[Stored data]
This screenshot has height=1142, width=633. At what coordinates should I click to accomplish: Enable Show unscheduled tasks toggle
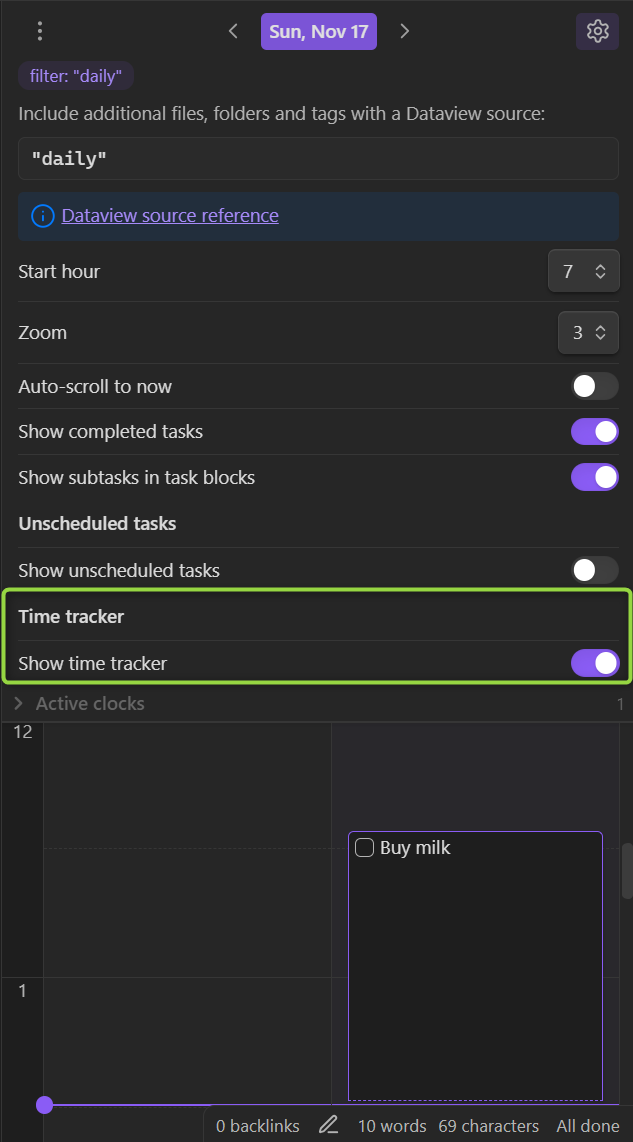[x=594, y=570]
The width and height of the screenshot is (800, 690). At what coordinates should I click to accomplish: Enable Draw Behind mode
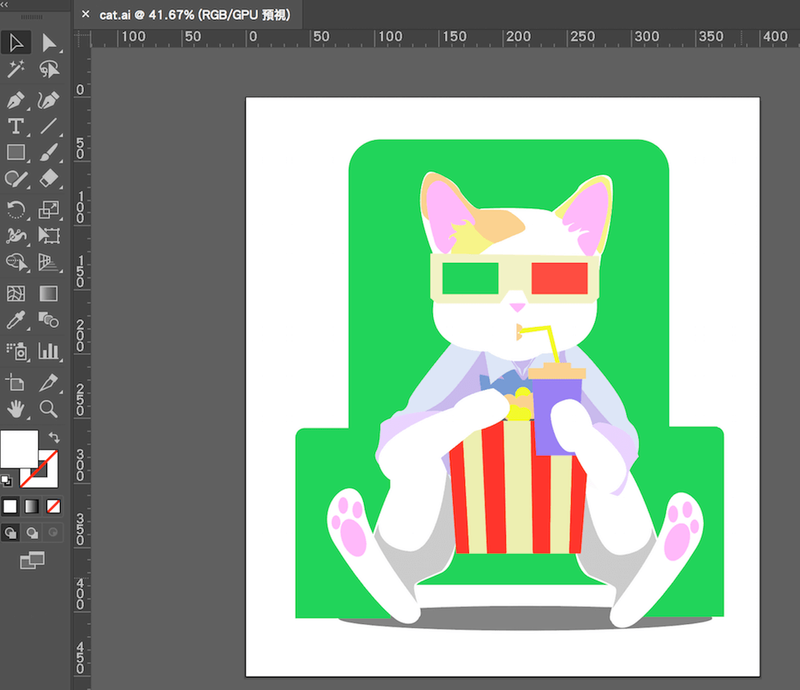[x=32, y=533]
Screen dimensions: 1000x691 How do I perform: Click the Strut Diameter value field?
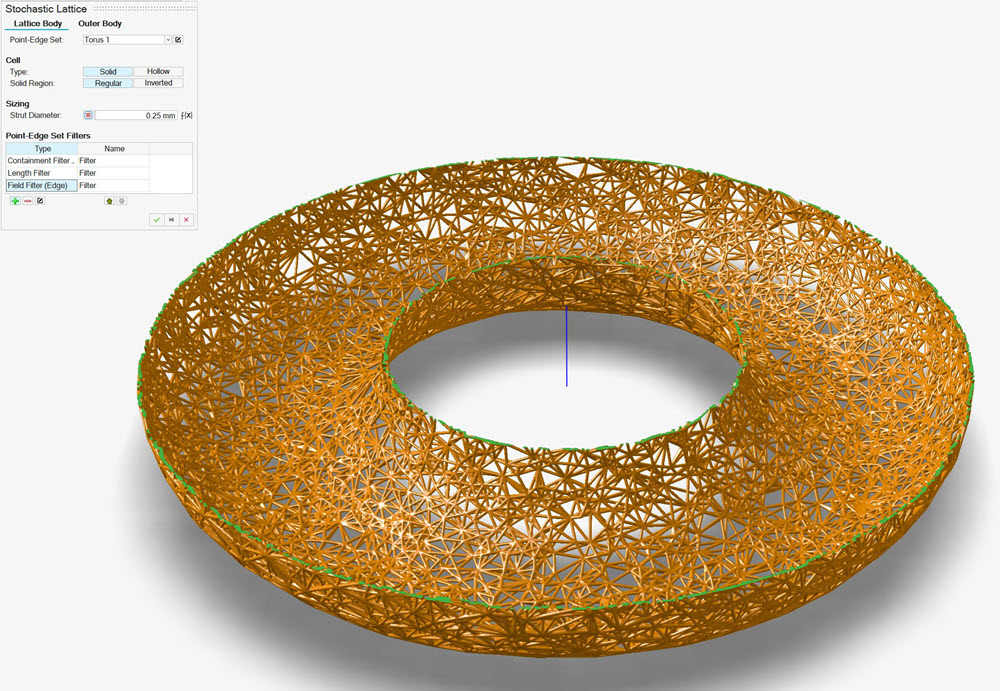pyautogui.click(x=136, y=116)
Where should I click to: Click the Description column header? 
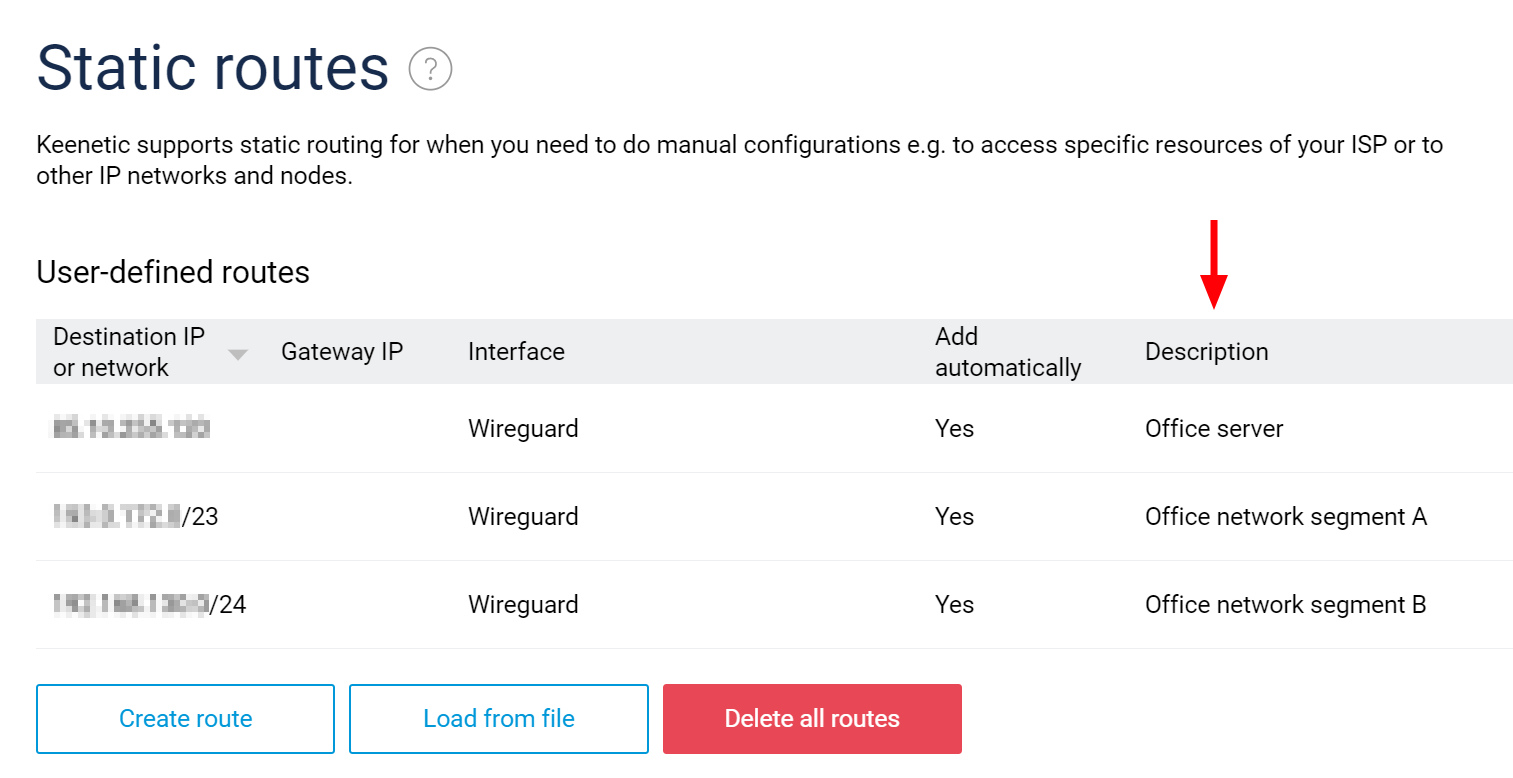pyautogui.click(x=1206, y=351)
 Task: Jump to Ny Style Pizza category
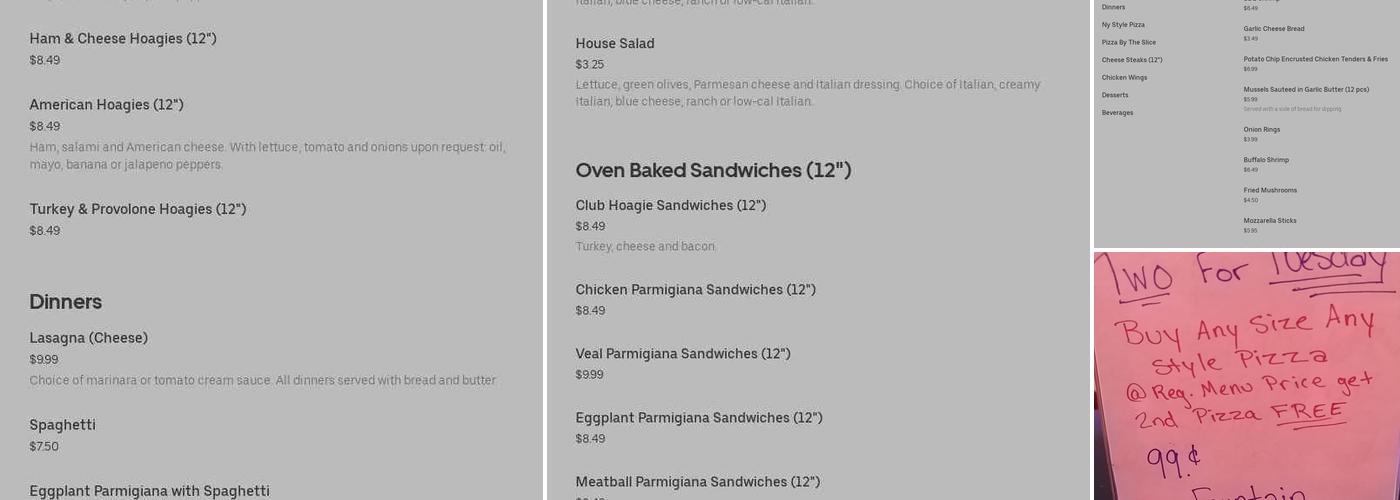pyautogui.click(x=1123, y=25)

* * *

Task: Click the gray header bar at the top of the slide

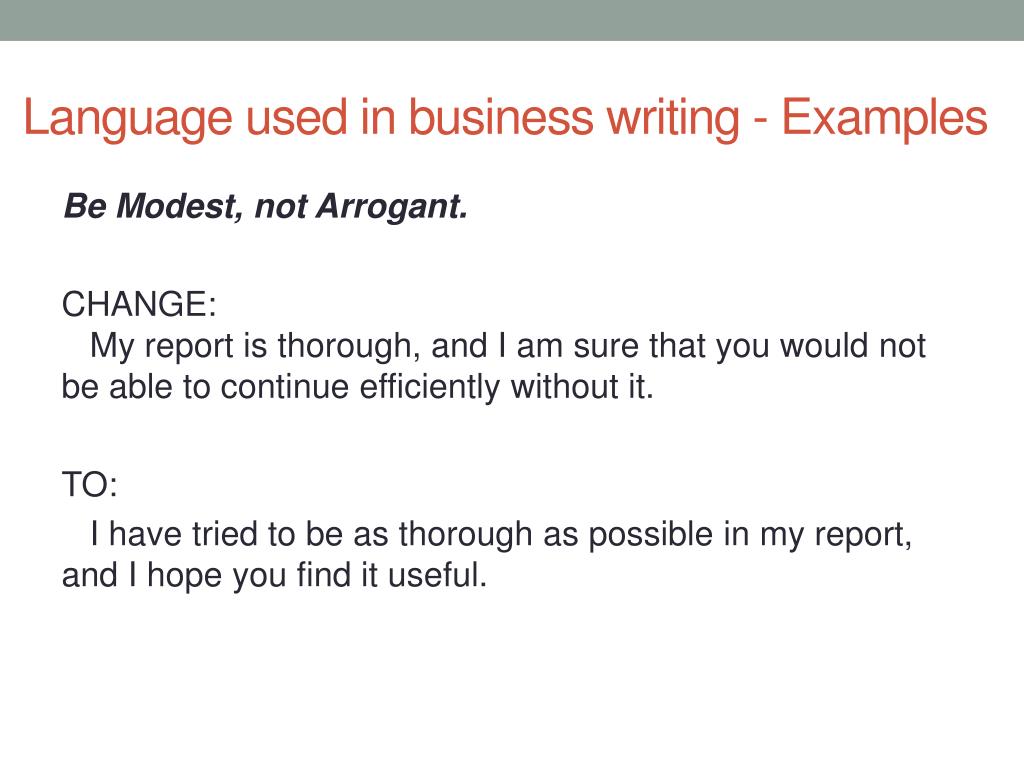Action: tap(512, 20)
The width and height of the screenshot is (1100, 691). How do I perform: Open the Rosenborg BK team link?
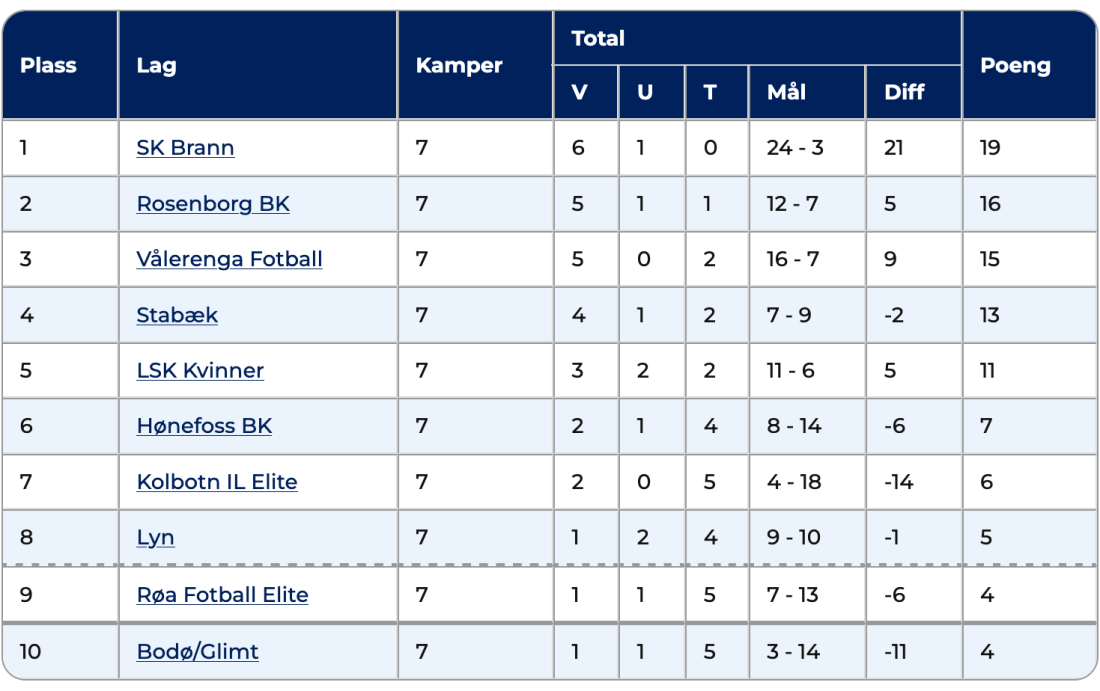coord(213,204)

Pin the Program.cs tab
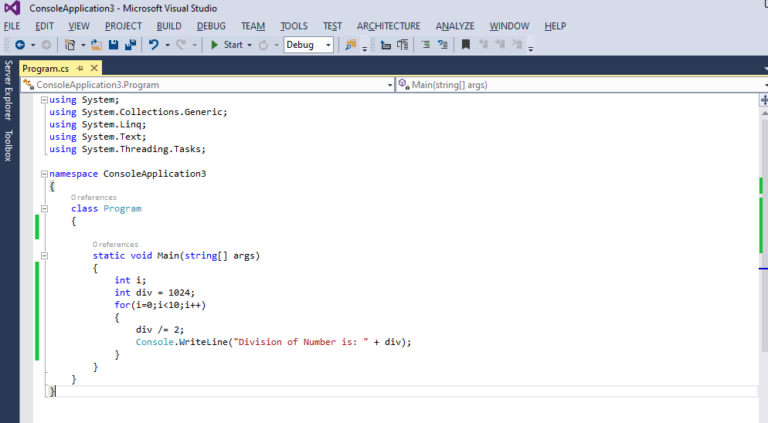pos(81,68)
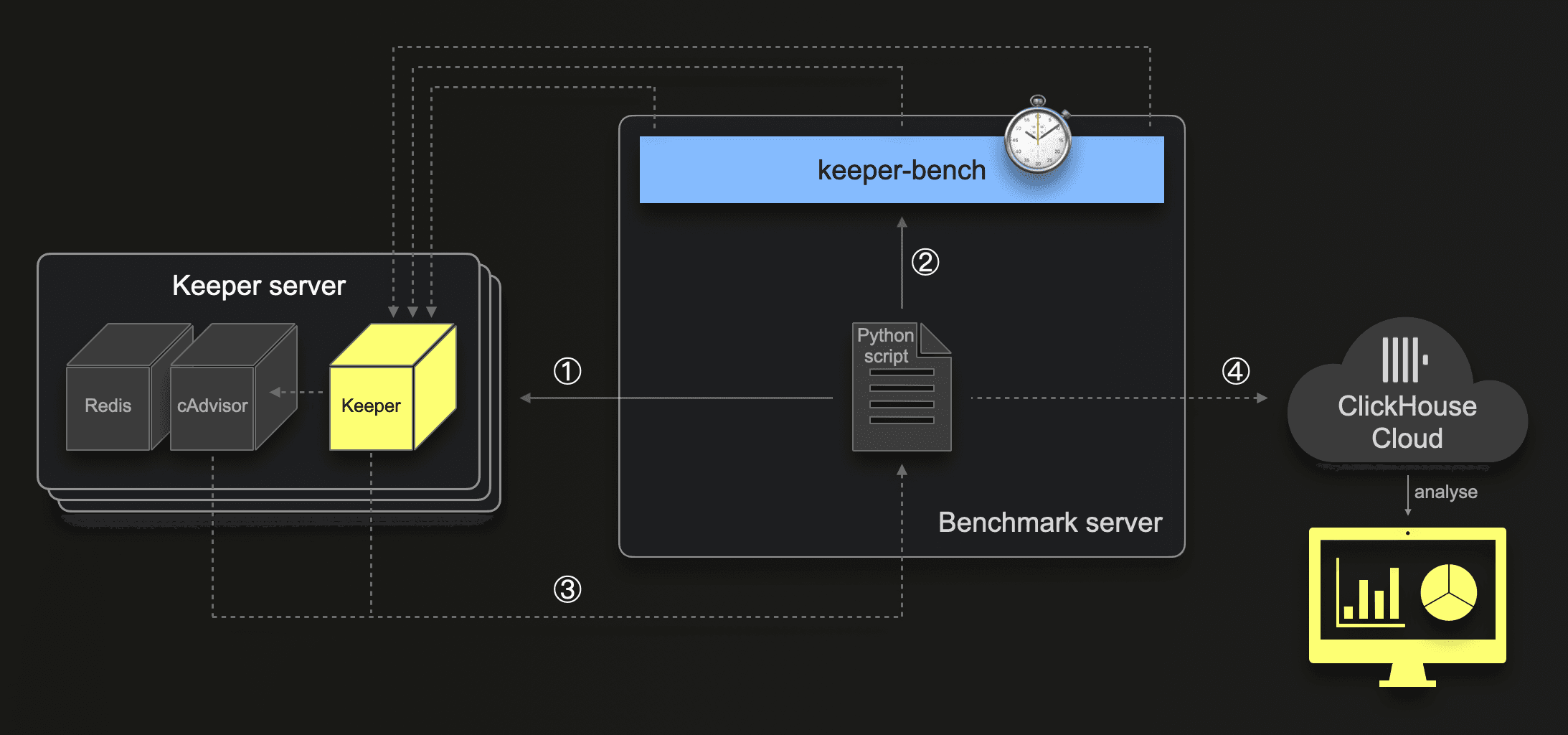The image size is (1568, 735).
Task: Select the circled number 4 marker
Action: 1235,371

...

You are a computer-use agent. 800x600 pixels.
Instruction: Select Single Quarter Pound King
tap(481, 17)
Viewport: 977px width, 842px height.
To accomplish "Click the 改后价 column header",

### INSTRUCTIONS FOR THE TASK
Could you restate word for word the lines above from the one containing "You are a computer-use agent. 800x600 pixels." through the one containing "the 改后价 column", both included, and nothing else?

### WRITTEN ANSWER
You are a computer-use agent. 800x600 pixels.
Instruction: Select Single Quarter Pound King
tap(481, 17)
Viewport: 977px width, 842px height.
To accomplish "Click the 改后价 column header",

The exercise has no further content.